▶ Work order
Copy out each line of the entries where the word "agent" is present.

▶ Exercise material

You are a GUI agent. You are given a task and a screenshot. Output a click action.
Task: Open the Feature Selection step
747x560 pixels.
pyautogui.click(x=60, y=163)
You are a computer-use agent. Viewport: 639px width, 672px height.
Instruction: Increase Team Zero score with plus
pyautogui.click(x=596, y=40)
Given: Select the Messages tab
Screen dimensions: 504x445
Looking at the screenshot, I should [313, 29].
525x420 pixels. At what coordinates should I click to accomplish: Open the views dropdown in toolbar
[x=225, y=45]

...

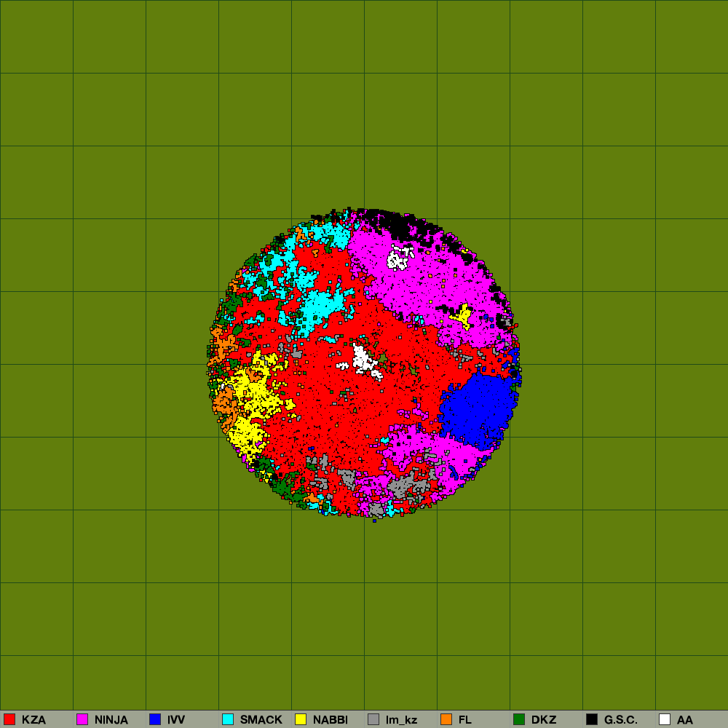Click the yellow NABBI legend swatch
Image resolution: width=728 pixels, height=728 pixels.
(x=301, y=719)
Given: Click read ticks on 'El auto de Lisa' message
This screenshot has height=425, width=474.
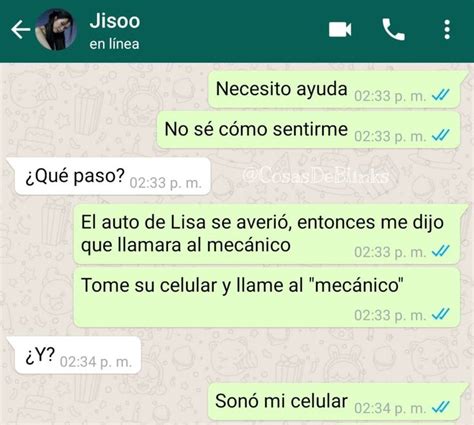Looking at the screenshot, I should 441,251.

▶ Answer to the problem
You are a GUI agent. You are given a task and a screenshot. Output a click action.
You are a computer-use agent. Viewport: 639px width, 672px height.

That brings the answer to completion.